**Dataset entries:**
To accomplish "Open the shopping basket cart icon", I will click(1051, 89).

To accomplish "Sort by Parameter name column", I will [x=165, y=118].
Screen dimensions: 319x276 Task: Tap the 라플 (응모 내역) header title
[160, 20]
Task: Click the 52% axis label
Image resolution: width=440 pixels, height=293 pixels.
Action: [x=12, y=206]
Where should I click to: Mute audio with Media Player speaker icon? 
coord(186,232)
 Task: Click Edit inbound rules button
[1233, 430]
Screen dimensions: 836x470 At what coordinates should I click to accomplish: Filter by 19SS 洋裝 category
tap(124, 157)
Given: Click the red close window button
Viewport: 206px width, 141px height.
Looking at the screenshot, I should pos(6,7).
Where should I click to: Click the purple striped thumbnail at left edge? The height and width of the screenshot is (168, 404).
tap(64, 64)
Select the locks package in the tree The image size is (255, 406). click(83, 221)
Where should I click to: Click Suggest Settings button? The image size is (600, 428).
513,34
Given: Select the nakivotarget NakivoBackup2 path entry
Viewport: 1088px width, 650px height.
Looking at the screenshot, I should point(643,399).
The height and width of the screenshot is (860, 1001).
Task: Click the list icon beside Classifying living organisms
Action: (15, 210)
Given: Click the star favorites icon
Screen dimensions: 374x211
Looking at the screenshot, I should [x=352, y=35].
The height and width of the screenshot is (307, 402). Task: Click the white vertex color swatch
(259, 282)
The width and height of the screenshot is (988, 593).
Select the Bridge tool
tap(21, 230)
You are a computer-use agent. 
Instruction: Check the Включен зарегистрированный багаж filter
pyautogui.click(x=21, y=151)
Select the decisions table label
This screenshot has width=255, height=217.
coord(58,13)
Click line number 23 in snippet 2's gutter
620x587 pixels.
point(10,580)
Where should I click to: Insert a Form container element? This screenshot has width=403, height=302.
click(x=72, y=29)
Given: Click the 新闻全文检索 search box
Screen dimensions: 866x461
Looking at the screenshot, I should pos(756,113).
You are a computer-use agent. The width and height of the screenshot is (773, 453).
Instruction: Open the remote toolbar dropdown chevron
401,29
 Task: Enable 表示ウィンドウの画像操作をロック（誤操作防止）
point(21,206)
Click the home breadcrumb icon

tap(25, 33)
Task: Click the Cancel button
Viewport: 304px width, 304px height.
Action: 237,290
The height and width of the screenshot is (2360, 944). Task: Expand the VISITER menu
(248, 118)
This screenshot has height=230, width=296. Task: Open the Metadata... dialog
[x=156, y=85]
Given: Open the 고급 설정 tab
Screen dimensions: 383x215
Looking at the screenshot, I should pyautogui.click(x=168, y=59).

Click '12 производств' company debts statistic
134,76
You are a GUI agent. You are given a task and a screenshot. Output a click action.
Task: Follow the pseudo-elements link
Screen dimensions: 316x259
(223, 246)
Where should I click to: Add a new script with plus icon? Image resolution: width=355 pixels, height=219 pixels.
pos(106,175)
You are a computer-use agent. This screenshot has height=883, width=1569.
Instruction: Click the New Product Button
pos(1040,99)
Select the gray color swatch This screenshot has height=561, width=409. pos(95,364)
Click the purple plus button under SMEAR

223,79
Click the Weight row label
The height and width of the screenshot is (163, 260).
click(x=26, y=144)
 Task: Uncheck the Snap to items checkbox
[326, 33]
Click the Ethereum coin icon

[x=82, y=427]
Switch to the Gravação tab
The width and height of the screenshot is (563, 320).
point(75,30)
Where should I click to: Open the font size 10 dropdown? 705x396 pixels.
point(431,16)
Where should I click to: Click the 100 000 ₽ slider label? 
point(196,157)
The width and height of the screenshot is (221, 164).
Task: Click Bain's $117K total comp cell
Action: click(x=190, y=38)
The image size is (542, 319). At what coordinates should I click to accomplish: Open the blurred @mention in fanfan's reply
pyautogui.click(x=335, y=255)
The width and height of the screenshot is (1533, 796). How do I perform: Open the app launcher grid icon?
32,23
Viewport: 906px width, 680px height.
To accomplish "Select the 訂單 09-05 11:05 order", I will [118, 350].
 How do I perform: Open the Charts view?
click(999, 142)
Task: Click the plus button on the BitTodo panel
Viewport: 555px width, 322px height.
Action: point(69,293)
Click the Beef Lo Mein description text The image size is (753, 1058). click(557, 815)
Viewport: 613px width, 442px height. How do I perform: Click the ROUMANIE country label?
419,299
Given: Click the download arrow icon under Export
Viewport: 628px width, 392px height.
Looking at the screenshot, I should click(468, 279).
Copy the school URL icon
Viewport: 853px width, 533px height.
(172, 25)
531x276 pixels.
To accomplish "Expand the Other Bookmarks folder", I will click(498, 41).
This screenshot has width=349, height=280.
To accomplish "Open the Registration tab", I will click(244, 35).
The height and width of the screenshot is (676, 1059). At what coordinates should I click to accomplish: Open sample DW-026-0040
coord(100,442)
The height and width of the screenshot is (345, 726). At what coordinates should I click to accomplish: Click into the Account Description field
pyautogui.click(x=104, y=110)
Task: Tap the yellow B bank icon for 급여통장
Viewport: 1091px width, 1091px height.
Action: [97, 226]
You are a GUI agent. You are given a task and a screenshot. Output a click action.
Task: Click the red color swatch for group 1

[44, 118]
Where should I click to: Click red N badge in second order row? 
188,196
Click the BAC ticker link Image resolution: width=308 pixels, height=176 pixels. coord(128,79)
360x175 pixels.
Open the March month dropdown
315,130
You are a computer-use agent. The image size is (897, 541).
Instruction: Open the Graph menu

**Problem details:** Retype only the stretch of lines above starting at the one with "The height and width of the screenshot is (163, 260)." and stopping at the one with "Task: Click the plus", exactly as written, with both kept.

**Solution for this exercise:**
The height and width of the screenshot is (163, 260).
click(x=26, y=144)
 Task: Uncheck the Snap to items checkbox
[326, 33]
Click the Ethereum coin icon

[x=82, y=427]
Switch to the Gravação tab
The width and height of the screenshot is (563, 320).
point(75,30)
Where should I click to: Open the font size 10 dropdown? 705x396 pixels.
point(431,16)
Where should I click to: Click the 100 000 ₽ slider label? 
point(196,157)
The width and height of the screenshot is (221, 164).
Task: Click Bain's $117K total comp cell
Action: click(x=190, y=38)
The image size is (542, 319). At what coordinates should I click to accomplish: Open the blurred @mention in fanfan's reply
pyautogui.click(x=335, y=255)
The width and height of the screenshot is (1533, 796). How do I perform: Open the app launcher grid icon?
32,23
Viewport: 906px width, 680px height.
To accomplish "Select the 訂單 09-05 11:05 order", I will [118, 350].
 How do I perform: Open the Charts view?
click(999, 142)
Task: Click the plus button on the BitTodo panel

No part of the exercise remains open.